Copy the records out again in full, keeping them identical.

**The data:**
━━━━━━━━

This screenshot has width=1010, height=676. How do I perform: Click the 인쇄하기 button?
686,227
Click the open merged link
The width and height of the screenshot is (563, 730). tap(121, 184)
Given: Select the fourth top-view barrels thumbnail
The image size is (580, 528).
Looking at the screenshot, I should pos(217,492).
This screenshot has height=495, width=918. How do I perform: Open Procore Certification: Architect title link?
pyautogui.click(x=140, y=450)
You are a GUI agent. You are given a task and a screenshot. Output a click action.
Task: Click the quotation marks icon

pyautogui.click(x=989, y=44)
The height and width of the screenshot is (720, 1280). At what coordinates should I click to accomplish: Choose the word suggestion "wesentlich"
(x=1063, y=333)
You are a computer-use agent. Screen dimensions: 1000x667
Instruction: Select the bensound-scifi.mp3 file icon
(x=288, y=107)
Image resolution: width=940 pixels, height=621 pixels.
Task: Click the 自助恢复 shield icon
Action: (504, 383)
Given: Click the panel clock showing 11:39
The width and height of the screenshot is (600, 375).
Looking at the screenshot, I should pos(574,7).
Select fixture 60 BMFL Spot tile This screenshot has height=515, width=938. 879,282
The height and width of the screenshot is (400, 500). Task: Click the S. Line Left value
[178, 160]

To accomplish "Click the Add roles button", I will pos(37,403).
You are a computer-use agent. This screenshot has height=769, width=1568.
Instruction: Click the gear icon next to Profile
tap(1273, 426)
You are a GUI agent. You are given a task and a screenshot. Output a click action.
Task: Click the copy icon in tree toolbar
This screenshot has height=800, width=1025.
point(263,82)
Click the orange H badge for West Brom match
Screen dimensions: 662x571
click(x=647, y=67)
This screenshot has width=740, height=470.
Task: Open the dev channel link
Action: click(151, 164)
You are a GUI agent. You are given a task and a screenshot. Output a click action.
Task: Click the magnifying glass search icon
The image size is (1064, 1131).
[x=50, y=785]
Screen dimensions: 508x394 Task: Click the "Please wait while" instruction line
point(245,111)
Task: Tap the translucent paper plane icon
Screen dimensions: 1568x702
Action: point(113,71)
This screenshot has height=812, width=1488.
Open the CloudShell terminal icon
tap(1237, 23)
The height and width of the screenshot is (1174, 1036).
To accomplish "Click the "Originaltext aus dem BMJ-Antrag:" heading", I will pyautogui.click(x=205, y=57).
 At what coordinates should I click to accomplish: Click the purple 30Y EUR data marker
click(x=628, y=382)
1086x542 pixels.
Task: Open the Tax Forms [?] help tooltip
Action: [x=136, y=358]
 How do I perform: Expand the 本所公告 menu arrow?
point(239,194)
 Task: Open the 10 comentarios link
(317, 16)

━━━━━━━━

**The completed task:**
This screenshot has width=1010, height=676. How do I perform: Click the 인쇄하기 button?
686,227
Click the open merged link
The width and height of the screenshot is (563, 730). tap(121, 184)
Given: Select the fourth top-view barrels thumbnail
The image size is (580, 528).
Looking at the screenshot, I should pos(217,492).
This screenshot has height=495, width=918. How do I perform: Open Procore Certification: Architect title link?
pyautogui.click(x=140, y=450)
You are a GUI agent. You are given a task and a screenshot. Output a click action.
Task: Click the quotation marks icon

pyautogui.click(x=989, y=44)
The height and width of the screenshot is (720, 1280). At what coordinates should I click to accomplish: Choose the word suggestion "wesentlich"
(x=1063, y=333)
You are a computer-use agent. Screen dimensions: 1000x667
Instruction: Select the bensound-scifi.mp3 file icon
(x=288, y=107)
Image resolution: width=940 pixels, height=621 pixels.
Task: Click the 自助恢复 shield icon
Action: (504, 383)
Given: Click the panel clock showing 11:39
The width and height of the screenshot is (600, 375).
Looking at the screenshot, I should pos(574,7).
Select fixture 60 BMFL Spot tile This screenshot has height=515, width=938. 879,282
The height and width of the screenshot is (400, 500). Task: Click the S. Line Left value
[178, 160]

To accomplish "Click the Add roles button", I will pos(37,403).
You are a computer-use agent. This screenshot has height=769, width=1568.
Instruction: Click the gear icon next to Profile
tap(1273, 426)
You are a GUI agent. You are given a task and a screenshot. Output a click action.
Task: Click the copy icon in tree toolbar
This screenshot has height=800, width=1025.
point(263,82)
Click the orange H badge for West Brom match
Screen dimensions: 662x571
click(x=647, y=67)
This screenshot has width=740, height=470.
Task: Open the dev channel link
Action: click(151, 164)
You are a GUI agent. You are given a task and a screenshot. Output a click action.
Task: Click the magnifying glass search icon
The image size is (1064, 1131).
[x=50, y=785]
Screen dimensions: 508x394 Task: Click the "Please wait while" instruction line
point(245,111)
Task: Tap the translucent paper plane icon
Screen dimensions: 1568x702
Action: point(113,71)
This screenshot has height=812, width=1488.
Open the CloudShell terminal icon
tap(1237, 23)
The height and width of the screenshot is (1174, 1036).
To accomplish "Click the "Originaltext aus dem BMJ-Antrag:" heading", I will pyautogui.click(x=205, y=57).
 At what coordinates should I click to accomplish: Click the purple 30Y EUR data marker
click(x=628, y=382)
1086x542 pixels.
Task: Open the Tax Forms [?] help tooltip
Action: [x=136, y=358]
 How do I perform: Expand the 本所公告 menu arrow?
point(239,194)
 Task: Open the 10 comentarios link
(317, 16)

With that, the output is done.